Advertising is everywhere you look. “The branding, the marketing, the sports teams, the availability: The cumulative effect of all that is you utterly normalise it in any situation,” Espiner says. For proof, Espiner only had to glance out of his RNZ office to see a giant billboard promoting Jack Daniels. “It is everywhere around you,” he says. “It’s a part of every occasion. That’s why it makes it really hard when you stop drinking.”

Quitting, Espiner admits, is hard. He should know. For most of his life, his social life revolved around alcohol. Suddenly, that crutch wasn’t there, and he had to find another way to relate to people. It led to some awkward moments with friends and family. “People get really aggressive if you’re not drinking,” he says. “Some people get really upset about it, like it’s an affront to what they’re doing.” He found people took it personally. “That’s frightening to me. You think, ‘Shit, was this all based on booze? Is that it?'”
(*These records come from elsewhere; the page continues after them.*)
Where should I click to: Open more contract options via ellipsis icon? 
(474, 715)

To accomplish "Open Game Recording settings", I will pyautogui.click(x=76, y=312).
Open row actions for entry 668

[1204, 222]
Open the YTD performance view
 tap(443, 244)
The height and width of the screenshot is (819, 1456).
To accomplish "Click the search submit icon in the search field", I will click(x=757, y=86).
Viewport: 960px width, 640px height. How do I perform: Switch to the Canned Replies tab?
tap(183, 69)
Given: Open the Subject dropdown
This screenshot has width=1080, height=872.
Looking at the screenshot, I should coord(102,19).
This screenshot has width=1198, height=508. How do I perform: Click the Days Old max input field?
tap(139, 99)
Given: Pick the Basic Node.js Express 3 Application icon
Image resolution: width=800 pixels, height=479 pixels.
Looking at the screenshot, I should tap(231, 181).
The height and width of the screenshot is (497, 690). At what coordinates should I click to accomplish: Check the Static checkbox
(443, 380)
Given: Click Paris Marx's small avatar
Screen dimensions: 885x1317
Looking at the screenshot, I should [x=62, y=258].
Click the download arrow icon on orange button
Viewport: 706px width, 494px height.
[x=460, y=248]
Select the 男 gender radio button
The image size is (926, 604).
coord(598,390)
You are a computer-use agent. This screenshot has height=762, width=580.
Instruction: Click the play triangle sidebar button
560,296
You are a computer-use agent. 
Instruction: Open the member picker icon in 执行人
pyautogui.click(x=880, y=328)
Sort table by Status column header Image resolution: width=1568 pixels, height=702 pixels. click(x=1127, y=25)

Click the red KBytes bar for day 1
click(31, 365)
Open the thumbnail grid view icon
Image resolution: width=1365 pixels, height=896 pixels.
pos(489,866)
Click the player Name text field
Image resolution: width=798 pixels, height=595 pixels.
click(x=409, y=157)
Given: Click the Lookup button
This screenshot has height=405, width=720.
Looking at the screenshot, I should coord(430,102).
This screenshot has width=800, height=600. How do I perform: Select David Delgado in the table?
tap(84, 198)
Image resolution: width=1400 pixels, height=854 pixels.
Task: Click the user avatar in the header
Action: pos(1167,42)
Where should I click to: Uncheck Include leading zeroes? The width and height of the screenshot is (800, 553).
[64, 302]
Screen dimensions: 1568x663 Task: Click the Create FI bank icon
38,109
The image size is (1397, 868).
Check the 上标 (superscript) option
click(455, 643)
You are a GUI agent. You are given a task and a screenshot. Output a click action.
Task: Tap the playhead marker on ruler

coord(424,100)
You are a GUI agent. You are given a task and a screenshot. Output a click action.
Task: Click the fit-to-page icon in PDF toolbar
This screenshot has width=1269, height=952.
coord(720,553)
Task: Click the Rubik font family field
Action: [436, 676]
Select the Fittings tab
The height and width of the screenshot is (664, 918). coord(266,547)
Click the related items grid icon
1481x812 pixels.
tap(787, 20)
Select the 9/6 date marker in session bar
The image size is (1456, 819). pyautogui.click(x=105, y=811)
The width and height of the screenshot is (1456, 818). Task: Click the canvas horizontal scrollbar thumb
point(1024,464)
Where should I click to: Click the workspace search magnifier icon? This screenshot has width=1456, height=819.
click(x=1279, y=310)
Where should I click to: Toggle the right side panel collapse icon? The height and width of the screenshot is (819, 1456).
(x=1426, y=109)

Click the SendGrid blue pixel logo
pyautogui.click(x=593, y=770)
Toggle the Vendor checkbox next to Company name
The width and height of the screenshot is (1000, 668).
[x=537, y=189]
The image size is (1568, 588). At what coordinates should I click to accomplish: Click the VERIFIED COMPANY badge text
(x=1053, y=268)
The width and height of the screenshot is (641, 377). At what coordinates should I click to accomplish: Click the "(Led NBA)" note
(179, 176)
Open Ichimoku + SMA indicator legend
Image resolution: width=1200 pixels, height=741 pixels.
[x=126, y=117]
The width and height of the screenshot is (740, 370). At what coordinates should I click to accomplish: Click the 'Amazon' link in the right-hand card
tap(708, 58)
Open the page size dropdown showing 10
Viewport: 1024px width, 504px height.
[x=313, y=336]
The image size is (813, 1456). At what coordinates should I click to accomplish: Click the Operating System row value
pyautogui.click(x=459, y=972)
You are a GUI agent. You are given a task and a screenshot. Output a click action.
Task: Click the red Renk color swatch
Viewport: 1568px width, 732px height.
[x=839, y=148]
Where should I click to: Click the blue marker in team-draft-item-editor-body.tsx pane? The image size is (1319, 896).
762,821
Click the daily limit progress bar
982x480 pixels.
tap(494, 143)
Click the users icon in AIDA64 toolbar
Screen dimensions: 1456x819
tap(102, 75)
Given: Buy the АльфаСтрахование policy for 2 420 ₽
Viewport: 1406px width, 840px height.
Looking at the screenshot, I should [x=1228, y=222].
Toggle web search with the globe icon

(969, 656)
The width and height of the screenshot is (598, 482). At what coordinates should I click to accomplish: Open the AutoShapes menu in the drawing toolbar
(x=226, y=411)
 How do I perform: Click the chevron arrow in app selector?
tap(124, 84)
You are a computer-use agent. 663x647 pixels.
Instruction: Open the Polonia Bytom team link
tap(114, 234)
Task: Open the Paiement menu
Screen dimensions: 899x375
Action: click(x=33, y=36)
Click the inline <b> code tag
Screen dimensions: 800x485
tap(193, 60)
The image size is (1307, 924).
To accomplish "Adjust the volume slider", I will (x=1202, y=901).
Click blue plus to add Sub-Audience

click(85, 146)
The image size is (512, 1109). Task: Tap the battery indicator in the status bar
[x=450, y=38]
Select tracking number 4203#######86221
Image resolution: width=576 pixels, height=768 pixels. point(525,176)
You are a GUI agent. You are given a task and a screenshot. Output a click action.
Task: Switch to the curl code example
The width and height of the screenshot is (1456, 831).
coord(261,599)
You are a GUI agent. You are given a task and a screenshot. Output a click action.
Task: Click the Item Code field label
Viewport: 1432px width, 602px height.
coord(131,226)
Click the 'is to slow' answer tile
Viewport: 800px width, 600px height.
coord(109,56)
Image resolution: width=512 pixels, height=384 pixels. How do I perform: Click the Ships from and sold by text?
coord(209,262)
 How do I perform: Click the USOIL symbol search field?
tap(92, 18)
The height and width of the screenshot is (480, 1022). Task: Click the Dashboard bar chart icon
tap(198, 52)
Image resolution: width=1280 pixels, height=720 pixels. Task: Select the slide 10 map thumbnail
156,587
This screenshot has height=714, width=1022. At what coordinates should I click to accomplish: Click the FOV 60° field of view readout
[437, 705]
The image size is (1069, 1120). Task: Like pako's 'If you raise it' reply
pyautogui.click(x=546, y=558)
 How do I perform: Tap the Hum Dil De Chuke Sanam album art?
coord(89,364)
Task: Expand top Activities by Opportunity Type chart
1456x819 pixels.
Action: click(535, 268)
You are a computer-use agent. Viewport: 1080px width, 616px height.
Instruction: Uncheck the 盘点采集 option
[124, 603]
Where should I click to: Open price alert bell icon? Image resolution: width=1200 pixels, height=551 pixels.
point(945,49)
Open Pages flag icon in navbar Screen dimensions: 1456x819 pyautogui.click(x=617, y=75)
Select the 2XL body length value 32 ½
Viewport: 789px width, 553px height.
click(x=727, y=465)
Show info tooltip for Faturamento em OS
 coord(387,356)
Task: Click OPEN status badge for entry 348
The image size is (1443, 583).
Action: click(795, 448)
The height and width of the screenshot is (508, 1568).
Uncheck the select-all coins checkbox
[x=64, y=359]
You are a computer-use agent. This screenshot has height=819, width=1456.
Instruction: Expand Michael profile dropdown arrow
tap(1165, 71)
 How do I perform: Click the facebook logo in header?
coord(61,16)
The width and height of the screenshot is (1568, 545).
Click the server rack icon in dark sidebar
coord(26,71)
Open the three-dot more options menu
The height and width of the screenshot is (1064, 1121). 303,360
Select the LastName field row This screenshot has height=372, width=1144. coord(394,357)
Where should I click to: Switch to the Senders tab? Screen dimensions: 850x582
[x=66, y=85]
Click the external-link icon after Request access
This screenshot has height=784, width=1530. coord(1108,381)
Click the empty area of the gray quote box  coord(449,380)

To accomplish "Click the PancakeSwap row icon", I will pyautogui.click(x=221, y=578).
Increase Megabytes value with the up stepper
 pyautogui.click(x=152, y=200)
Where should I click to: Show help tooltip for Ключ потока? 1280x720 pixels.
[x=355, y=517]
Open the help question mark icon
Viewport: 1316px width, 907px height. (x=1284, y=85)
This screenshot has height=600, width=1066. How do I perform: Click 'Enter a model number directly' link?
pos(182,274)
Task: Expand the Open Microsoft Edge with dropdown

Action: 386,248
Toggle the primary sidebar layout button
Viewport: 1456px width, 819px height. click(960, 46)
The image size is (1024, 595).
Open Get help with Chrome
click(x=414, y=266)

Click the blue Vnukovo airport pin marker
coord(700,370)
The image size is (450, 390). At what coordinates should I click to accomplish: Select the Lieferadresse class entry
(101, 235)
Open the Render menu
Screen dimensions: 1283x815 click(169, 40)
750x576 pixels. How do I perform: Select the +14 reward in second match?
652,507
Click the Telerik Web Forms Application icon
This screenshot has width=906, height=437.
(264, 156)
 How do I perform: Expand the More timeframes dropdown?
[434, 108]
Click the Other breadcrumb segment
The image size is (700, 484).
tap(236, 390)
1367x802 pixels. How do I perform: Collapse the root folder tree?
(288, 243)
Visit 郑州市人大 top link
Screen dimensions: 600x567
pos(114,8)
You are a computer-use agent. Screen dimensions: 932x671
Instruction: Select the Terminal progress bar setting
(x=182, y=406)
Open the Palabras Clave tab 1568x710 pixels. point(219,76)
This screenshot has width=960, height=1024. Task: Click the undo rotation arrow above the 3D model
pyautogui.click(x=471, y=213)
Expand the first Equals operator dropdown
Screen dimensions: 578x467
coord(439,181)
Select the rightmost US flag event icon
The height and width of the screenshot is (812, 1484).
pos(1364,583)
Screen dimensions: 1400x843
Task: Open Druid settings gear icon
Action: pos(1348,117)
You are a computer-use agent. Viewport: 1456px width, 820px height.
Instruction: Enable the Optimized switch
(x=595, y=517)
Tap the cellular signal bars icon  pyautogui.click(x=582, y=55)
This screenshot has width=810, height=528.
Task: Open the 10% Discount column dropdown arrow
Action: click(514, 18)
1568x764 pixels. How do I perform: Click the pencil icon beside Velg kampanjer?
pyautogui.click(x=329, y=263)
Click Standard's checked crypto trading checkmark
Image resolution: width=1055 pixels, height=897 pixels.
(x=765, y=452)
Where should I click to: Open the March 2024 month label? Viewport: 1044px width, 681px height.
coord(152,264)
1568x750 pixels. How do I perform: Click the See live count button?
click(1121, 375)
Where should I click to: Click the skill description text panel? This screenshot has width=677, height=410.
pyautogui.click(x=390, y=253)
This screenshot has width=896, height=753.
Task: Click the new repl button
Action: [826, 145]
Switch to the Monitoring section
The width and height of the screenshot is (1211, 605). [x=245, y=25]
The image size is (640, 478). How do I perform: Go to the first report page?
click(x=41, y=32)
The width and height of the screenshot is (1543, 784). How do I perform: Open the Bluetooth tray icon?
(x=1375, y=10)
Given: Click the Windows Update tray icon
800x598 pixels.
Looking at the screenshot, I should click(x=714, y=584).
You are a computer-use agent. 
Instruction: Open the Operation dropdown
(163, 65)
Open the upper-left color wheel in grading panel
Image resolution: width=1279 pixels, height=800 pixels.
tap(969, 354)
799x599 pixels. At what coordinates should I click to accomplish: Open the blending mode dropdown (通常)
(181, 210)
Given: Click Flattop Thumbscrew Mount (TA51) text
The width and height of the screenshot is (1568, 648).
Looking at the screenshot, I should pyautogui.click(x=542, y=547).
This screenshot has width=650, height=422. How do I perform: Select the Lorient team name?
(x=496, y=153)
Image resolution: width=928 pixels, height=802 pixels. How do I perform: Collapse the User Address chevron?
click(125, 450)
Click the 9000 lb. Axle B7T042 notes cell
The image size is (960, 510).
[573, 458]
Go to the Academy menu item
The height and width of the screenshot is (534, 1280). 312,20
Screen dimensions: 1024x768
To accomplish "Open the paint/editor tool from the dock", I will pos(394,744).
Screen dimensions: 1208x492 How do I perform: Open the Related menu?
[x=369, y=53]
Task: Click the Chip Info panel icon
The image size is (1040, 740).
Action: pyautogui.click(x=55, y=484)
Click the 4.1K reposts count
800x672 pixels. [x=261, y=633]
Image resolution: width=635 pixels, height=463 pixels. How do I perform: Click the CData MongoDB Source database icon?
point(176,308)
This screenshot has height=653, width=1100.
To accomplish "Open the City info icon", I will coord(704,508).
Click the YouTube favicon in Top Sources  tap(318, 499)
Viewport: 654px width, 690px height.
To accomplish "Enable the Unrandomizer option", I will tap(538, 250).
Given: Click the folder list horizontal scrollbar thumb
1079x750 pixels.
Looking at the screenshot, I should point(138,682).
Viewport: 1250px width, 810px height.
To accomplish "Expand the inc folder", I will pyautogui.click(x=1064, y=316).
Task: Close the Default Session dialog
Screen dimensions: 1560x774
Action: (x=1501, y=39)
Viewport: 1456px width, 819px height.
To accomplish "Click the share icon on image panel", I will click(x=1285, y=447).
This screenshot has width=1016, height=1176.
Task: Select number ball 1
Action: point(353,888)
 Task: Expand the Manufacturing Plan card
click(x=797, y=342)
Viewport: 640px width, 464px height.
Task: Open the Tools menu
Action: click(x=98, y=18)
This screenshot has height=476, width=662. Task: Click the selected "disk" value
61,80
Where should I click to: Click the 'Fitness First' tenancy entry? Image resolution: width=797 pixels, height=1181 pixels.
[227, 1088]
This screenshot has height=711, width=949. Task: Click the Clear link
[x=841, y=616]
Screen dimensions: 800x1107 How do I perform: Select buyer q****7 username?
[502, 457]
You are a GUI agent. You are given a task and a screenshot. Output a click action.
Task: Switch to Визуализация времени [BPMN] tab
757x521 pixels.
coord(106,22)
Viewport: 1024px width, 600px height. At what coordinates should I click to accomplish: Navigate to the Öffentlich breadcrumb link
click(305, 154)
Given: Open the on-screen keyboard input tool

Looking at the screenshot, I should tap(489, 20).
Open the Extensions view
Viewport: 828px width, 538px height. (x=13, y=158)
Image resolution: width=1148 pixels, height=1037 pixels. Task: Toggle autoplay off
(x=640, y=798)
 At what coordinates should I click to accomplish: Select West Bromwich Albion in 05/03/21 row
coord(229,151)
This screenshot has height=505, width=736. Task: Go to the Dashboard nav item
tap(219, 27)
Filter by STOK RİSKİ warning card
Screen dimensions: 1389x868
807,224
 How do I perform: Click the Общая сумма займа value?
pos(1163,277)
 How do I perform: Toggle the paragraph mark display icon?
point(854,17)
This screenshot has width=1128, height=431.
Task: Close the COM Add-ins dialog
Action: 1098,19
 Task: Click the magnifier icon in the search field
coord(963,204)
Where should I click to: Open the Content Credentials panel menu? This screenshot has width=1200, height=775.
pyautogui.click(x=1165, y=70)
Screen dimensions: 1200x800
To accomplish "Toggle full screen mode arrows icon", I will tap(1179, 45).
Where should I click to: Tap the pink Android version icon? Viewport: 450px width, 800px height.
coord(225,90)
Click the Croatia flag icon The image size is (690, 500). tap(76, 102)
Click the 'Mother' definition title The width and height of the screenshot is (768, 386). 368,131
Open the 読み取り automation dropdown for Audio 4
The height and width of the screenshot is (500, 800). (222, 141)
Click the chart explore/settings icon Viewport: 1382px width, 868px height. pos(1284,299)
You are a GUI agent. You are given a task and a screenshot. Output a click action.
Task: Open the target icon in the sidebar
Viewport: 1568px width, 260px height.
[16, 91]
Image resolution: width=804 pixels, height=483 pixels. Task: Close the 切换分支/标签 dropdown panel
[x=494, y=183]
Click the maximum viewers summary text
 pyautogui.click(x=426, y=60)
But he’s been buoyed by the release  of the documentary’s trailer, ahead of its launch on RNZ and TVNZ 1 on Monday night. Espiner’s been flooded with messages ever since, from people just like him, who’ve given up alcohol, and found a new lease on life. It’s a start, something he hopes sparks a conversation, and perhaps leads to a revolution.

“What I want is for us to have a culture where it’s super OK not to drink and … no one blinks if someone orders a Diet Coke,” he says. “That’s a cool option and it’s not going to affect your worth as a person. It would be nice to see a sea change like that.”

Proof screens on Monday at 9.30pm on TVNZ 1 and on RNZ’s website.